*** Block opens ***

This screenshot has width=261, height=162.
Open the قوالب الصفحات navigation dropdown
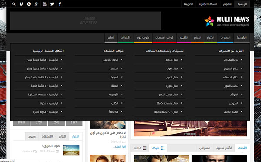pyautogui.click(x=164, y=38)
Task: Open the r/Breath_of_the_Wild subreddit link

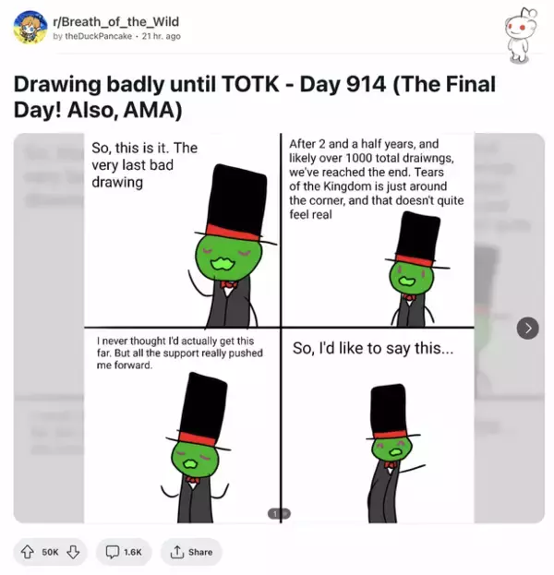Action: (116, 21)
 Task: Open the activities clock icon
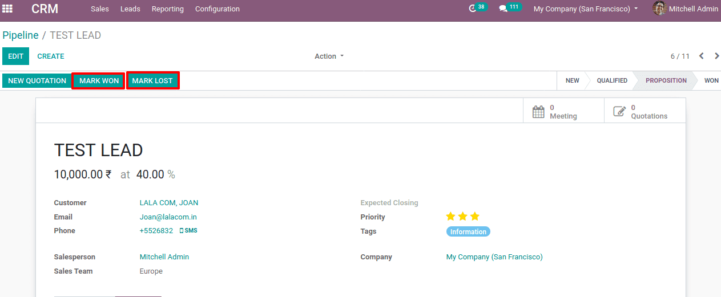(472, 9)
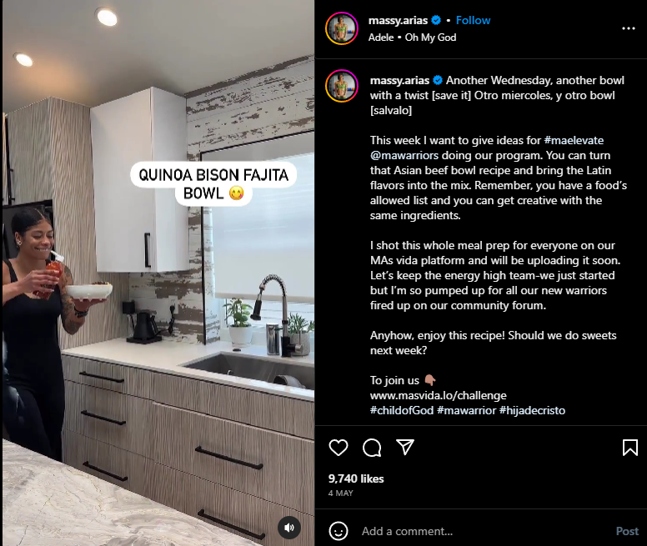Viewport: 647px width, 546px height.
Task: Save post with the bookmark icon
Action: coord(629,448)
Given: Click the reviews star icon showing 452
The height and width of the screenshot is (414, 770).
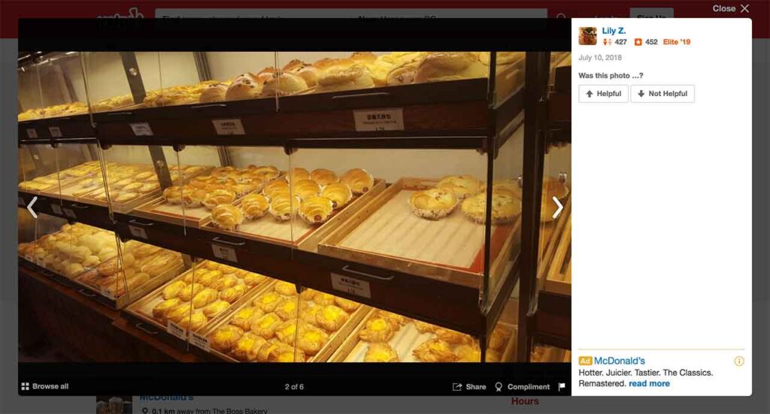Looking at the screenshot, I should pyautogui.click(x=638, y=42).
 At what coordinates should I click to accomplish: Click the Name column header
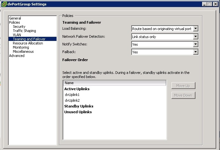pos(114,83)
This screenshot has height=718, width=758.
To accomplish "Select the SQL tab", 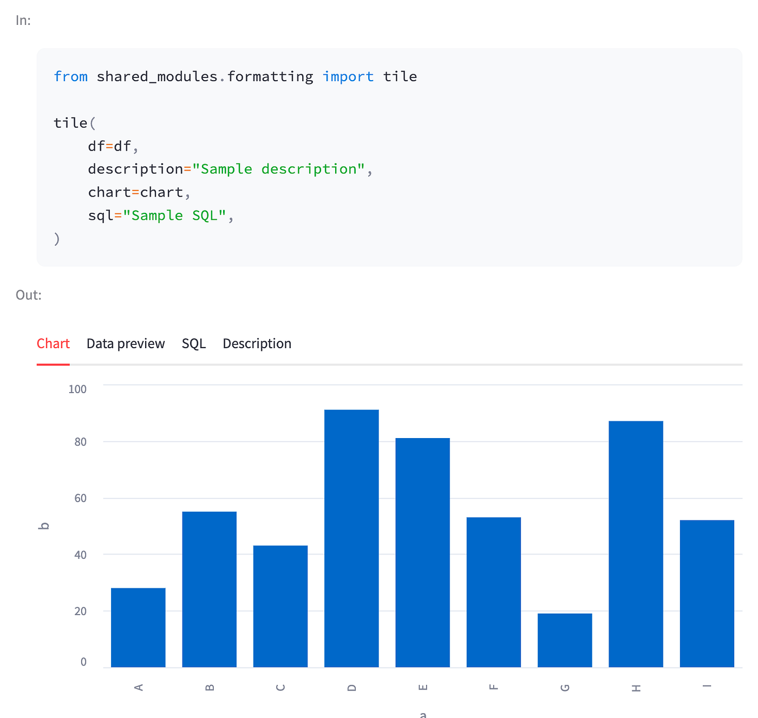I will (x=194, y=343).
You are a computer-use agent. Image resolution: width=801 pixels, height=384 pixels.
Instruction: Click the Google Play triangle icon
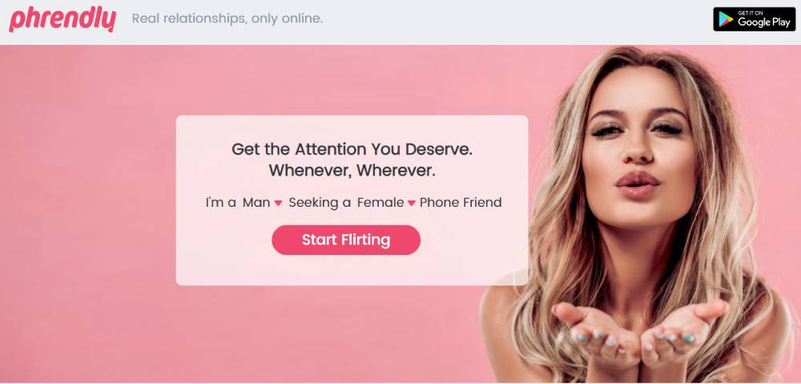[x=726, y=19]
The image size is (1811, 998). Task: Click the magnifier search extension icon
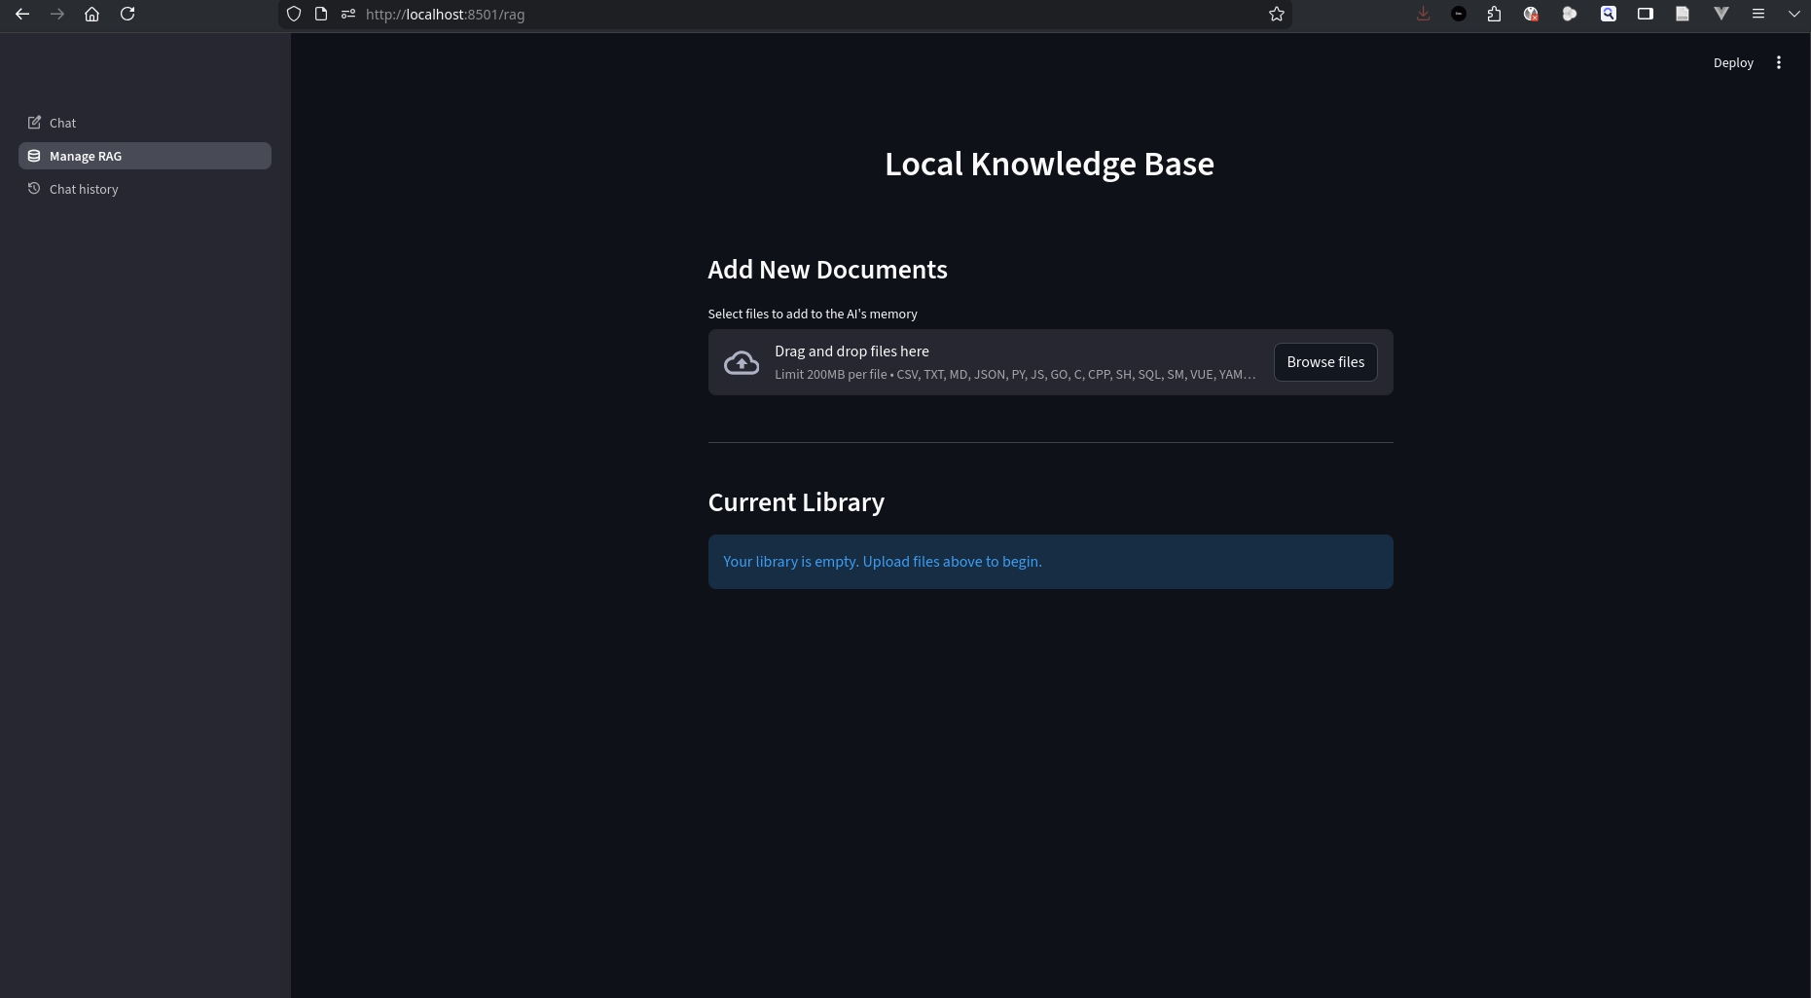pos(1608,14)
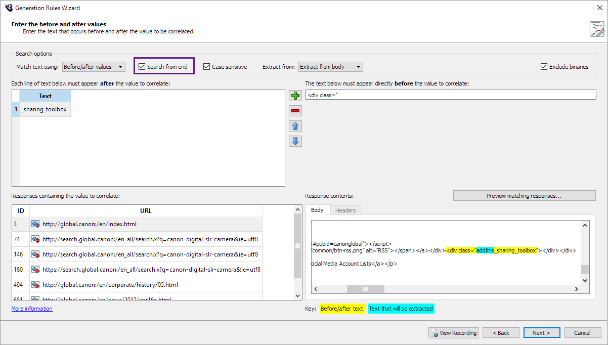Click the response icon in the ID 146 row
Screen dimensions: 608x345
[35, 254]
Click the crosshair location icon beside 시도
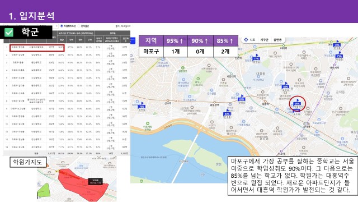The height and width of the screenshot is (202, 358). point(246,40)
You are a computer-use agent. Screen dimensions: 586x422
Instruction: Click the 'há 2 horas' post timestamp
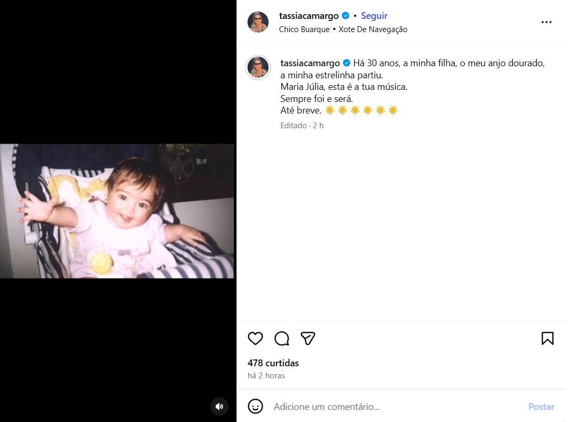[266, 376]
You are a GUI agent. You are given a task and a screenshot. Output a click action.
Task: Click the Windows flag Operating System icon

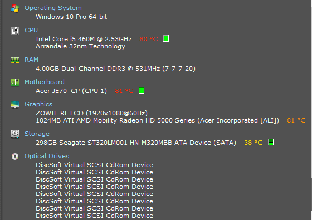[15, 8]
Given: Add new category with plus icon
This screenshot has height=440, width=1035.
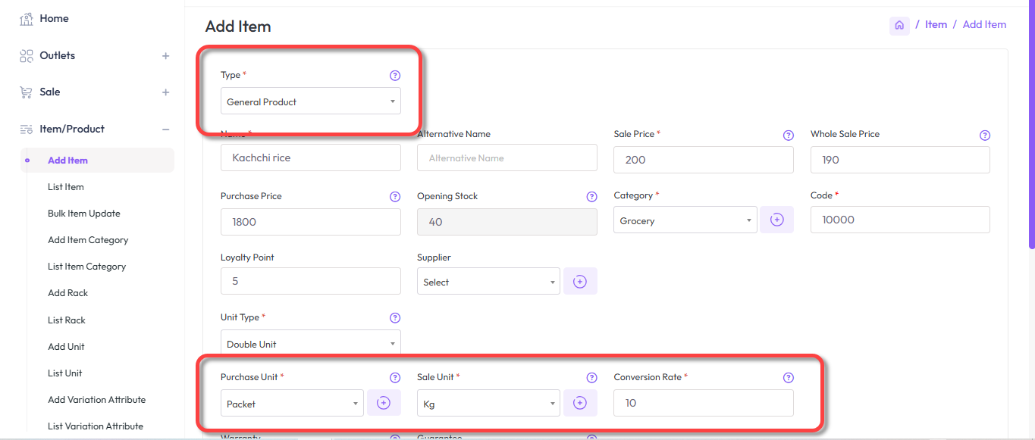Looking at the screenshot, I should coord(776,220).
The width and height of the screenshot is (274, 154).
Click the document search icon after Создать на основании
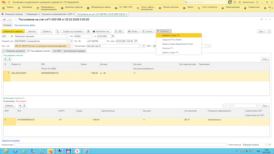89,31
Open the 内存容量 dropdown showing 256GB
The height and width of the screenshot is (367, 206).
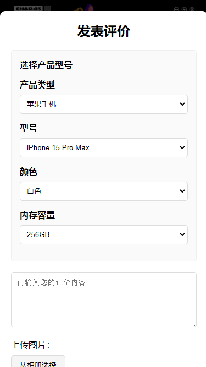(104, 235)
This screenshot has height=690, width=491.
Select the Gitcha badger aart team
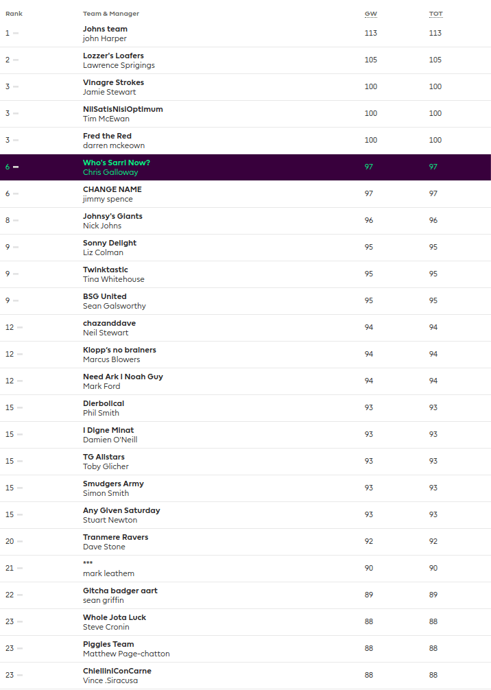point(120,591)
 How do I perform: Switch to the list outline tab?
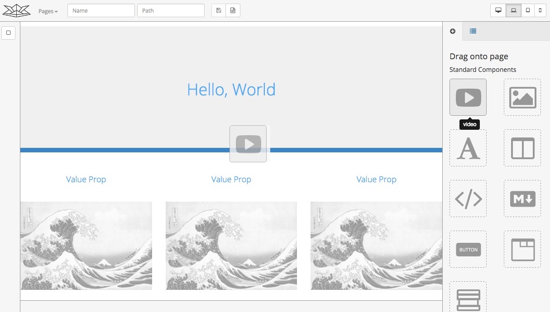click(x=473, y=31)
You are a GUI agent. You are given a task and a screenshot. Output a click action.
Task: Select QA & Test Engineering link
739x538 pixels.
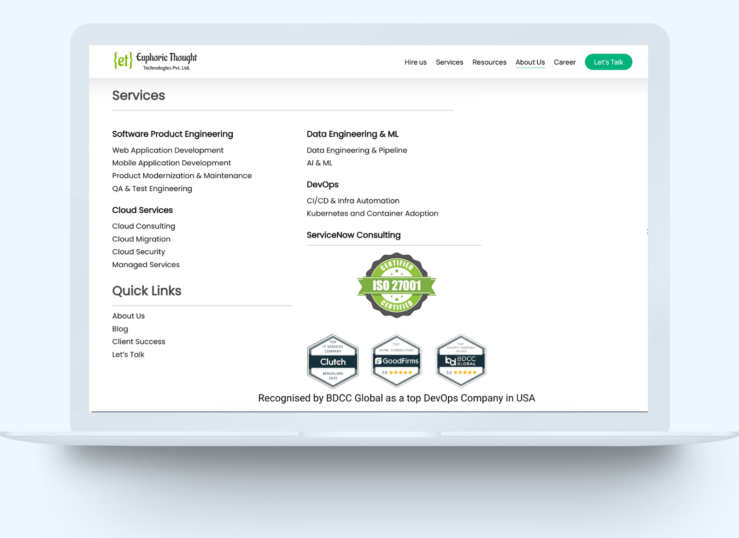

*** Block closes ***

Action item =
Determine how many lines in the preceding records include the word "showing". The answer is that number alone.

Reply to the task =
2